Stated task »
Convert each line of the items below into a JSON list of strings, one string per line, omitting blank lines and leaving out the pictures.

Data section »
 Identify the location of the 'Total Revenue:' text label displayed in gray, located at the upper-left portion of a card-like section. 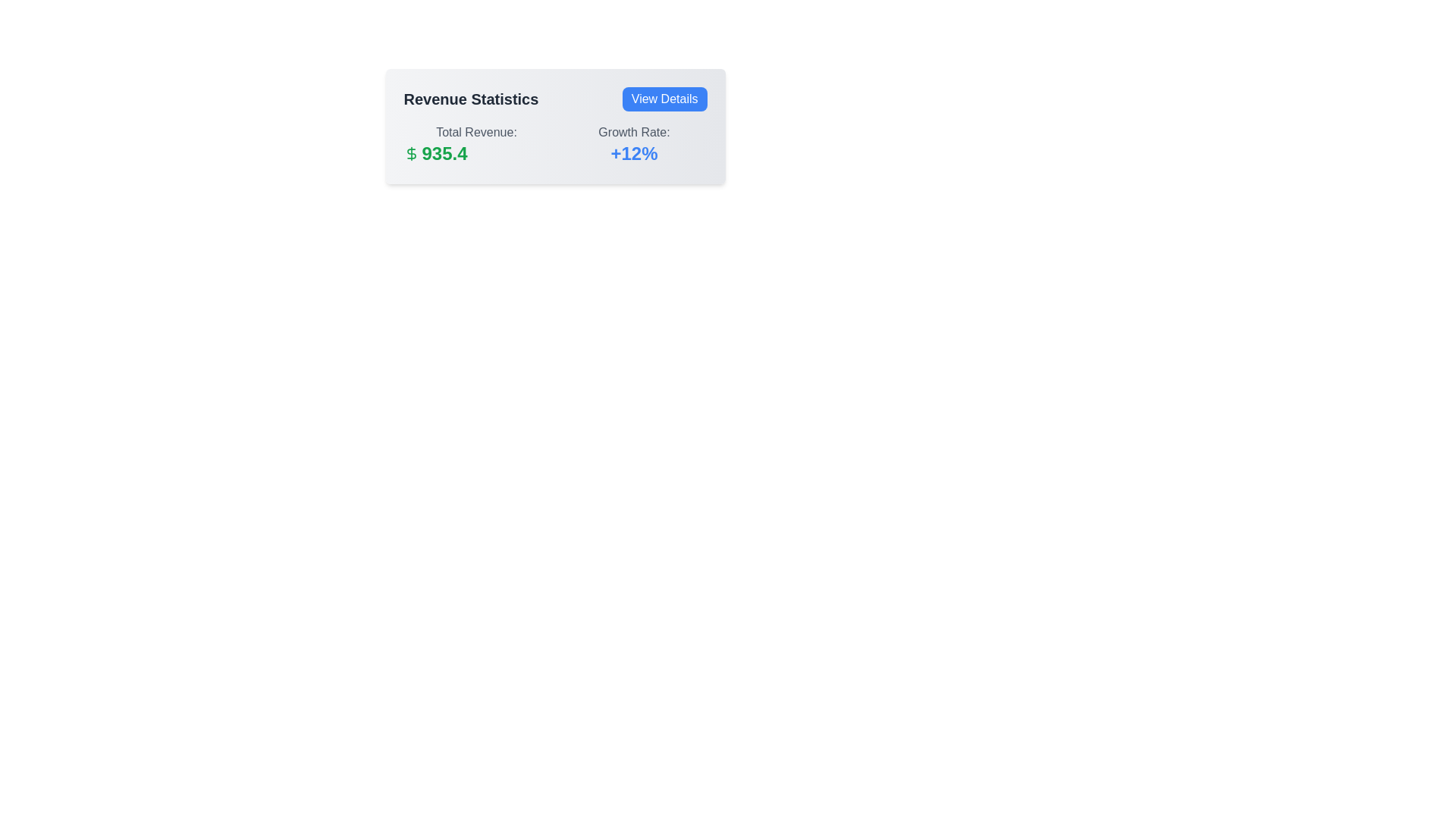
(475, 131).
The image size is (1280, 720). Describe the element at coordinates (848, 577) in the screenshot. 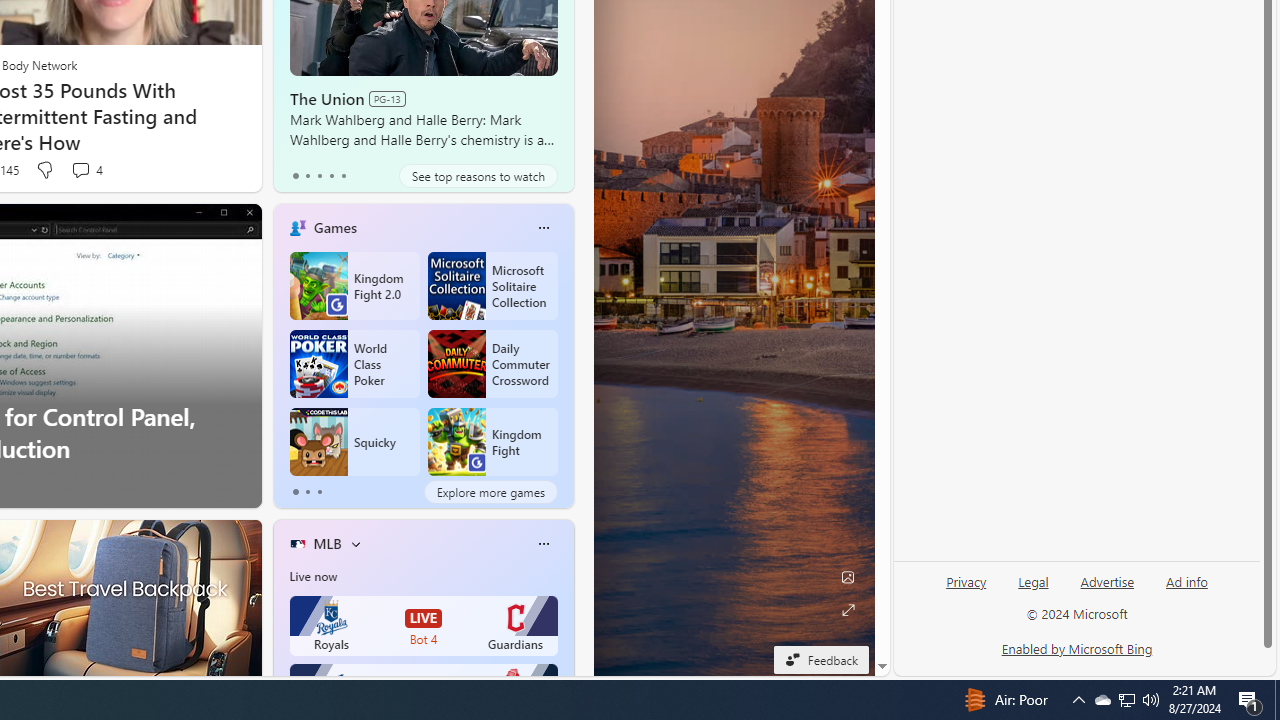

I see `'Edit Background'` at that location.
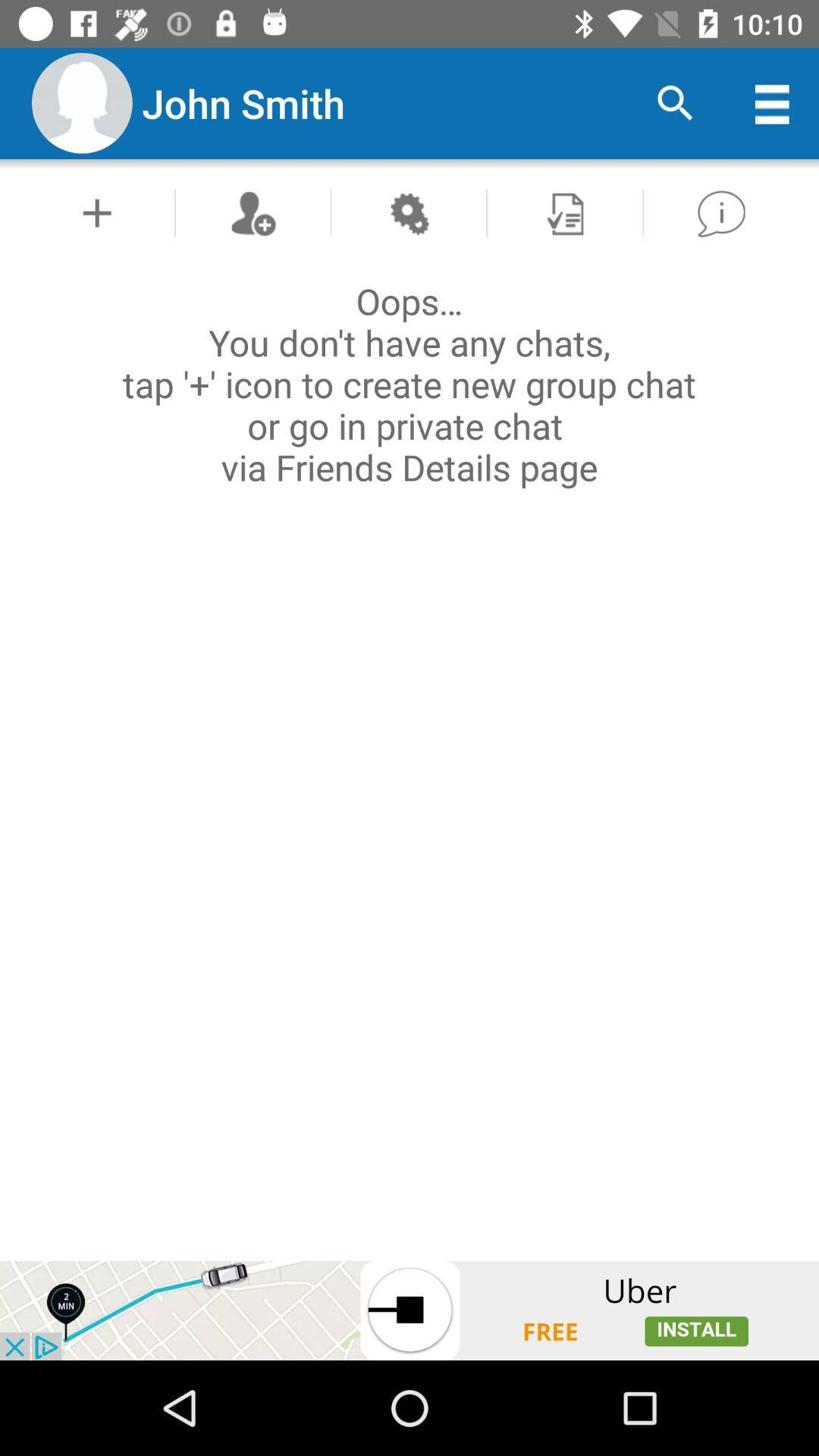 The image size is (819, 1456). What do you see at coordinates (252, 212) in the screenshot?
I see `new chat` at bounding box center [252, 212].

Answer to this problem »
[
  " Identify the location of the 'Total Revenue:' text label displayed in gray, located at the upper-left portion of a card-like section. ",
  "(475, 131).",
  "The image size is (1280, 720). Describe the element at coordinates (848, 577) in the screenshot. ",
  "I see `'Edit Background'` at that location.",
  " The image size is (819, 1456). What do you see at coordinates (252, 212) in the screenshot?",
  "I see `new chat` at bounding box center [252, 212]."
]